How Hacks Happen
Hacks, scams, cyber crimes, and other shenanigans explored and explained. Presented by cyber security teacher and digital forensics specialist Michele Bousquet.
How Hacks Happen
AI Part 2: Recognizing Scams
AI makes our lives more convenient in so many ways, but it also gives scammers the same conveniences. Host Michele Bousquet explains how scammers use AI audio, video, and text to better fool their victims.
Everyday AI: Your daily guide to grown with Generative AICan't keep up with AI? We've got you. Everyday AI helps you keep up and get ahead.
Listen on: Apple Podcasts Spotify
Join our Patreon to listen ad-free!
AI Part 2: Recognizing AI Scams
Welcome to How Hacks Happen. This is part 2 of a 3-part series on artificial intelligence, otherwise known as AI. In this episode, we’ll look at all the different ways AI can be used for scams.

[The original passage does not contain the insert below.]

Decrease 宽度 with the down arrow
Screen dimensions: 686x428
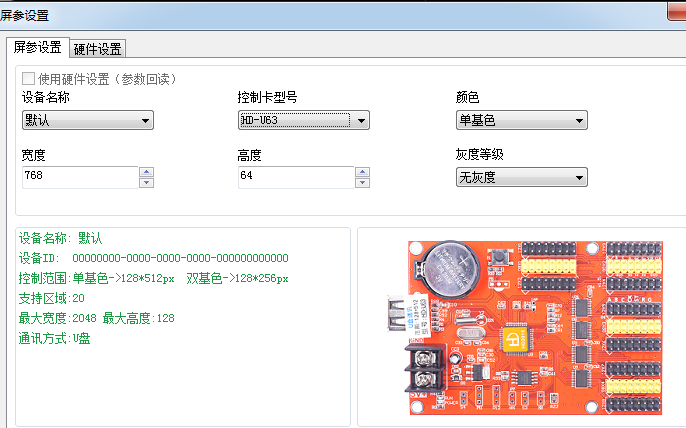pos(147,182)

In the last episode, we talked about Deepseek, and about some of the things that make an AI model desirable. But when it comes to using AI for scams, what it comes down to is, can an AI model mimic human behavior well enough to fool people?
And to that I would say, Yes. Yes, it can. But I’ll let you be the judge of that, as we take a little tour of the types of AI used in scams, and how they work, and I’ll also provide a few examples for you to listen to and decide for yourself.
Let’s start with a little demonstration. For this episode, I actually cloned my own voice using AI. You’ll get to hear that cloned voice in a few seconds. Right now, this is actually me talking.
And now, this is my AI voice clone speaking. Would you be able to spot the difference? I had to generate this clone about 10 times with different settings to get one that was really close. Let's go back to the real Michele for a review.
Okay, it’s me again. Wow, that was pretty good. I can hear the difference, but I’m not sure other people could tell. The telltale signs are there, but they’re really subtle. There’s some emphasis on certain syllables that aren’t what I would have chosen, but I’m maybe the only person who could tell that.
This episode is dedicated to showing you how to spot AI-generated voices, text, and videos. Sometimes it’s easy, sometimes it’s impossible. But for those impossible times, there are other things you can do to spot when something is fake.
Have you ever met someone who can imitate other people’s voices perfectly? Or seen an impressionist on TV who does this. What these people do is mimic several things about the other person’s voice–the pitch, the pace, how they form their vowels, how long they linger over certain consonants, and even how their pitch or their pace changes when they’re feeling different emotions.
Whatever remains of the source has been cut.